For fees ranging from $9 to $19 each way, American’s “boarding and flexibility package” puts passengers in the first group to board the plane. It also includes a $75 flight change credit to offset fees charged if fliers need to change their itinerary. And it lets passengers stand by for an earlier flight on departure day, at no charge.
“From customer feedback, we understand that those are services that they are willing to pay for,” said Martha Pantin, a spokeswoman for Fort Worth-based American. “We are seeing customers choose the option more and more each week.”
Soon, American will roll out a stand-alone early boarding option for $10 each way, she said.

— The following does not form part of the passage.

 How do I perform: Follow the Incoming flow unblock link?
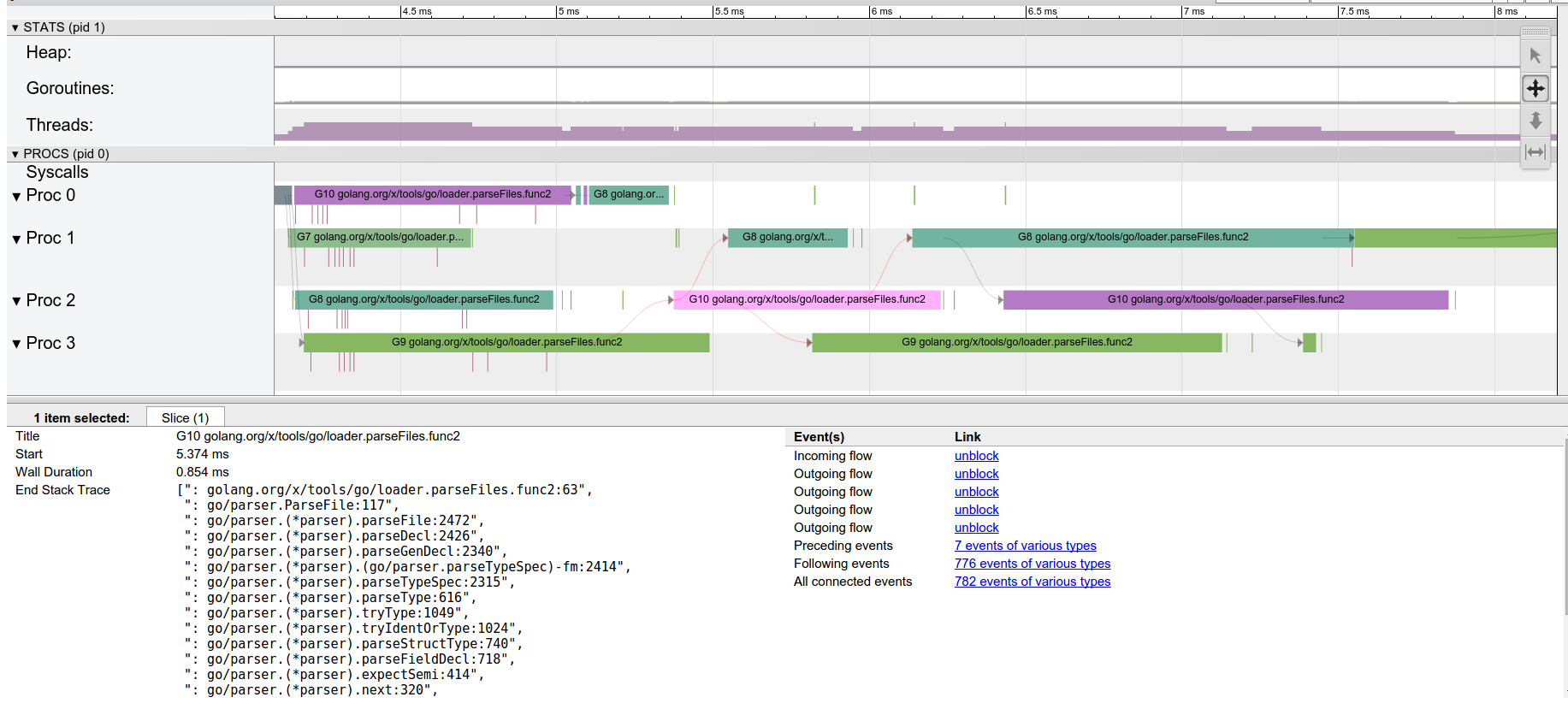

Since 2008, many airlines have begun charging for services that were normally included in the price of a ticket, such as checked baggage, booking a reservation through an agent, pillows, blankets and meals. In a tough economy, that’s improved the bottom lines for airlines — but added frustration and confusion for many passengers.
Unlike other secondary airline fees, earlyboarding charges offer passengers a “tangible benefit,” said Stuart Klaskin, a Miami-based airline consultant.
Klaskin said he thinks airlines will continue with a la carte pricing, devising new fees that give passengers a choice in services.
At United Airlines, fliers can select a “premier line” option starting at $19 each way, which grants fliers early boarding and speedy access through
security lines at certain airports. Short lines at the gate or security checkpoints can save passengers a half-hour to an hour at the airport, experts say.
Dallas-based Southwest Airlines does not assign seats aboard its aircraft. To guarantee passengers a better shot at securing their preferred seat and greater access to overhead bin space for carry-on luggage, the carrier offers an early-bird check-in option for $10 each way. Fliers get the nextbest boarding position available after the company’s Business Select customers and high-ranking members of its frequent flier program.
Many airlines still extend the courtesy of early boarding to families with small children or passengers needing extra assistance.
Even without paying a fee, knowing airline policies and boarding procedures can save passengers time and improve their chances of hassle-free boarding, said Matt Daimler, founder of Seatguru.com, which tracks airline seating information.
“You can game the system a little bit,” Daimler said, noting the best way to do that is by checking in online as early as possible to select your seat.
Many airlines — including American, Continental, JetBlue, Spirit and Virgin America — board back to front, so if passengers want to board first, they should try reserving a seat toward the back of the plane, Daimler said. Passengers who have a tight connection and need to be one of the first to get off the plane should aim for an aisle seat close to the front of the plane.
“There are a bunch of times when the (early-boarding and seat-selection) fees are of no value or suspect value to the consumer,” Daimler said.
For example, US Airways offers a “choice seat” option, which essentially has passengers paying $5 or more each way for a seat toward the front of the plane. “There is no advantage at all,” Daimler said.
According to US Airways’ website, passengers who pay for a “choice seat” are among the first to get on and among the first to leave on landing, though they have the same legroom as other seats.
Southwest passengers who don’t want to pay the early-bird check-in fee but are trying for a position in the first boarding group should check in online exactly 24 hours before takeoff. That’s when the online checkin becomes immediately available.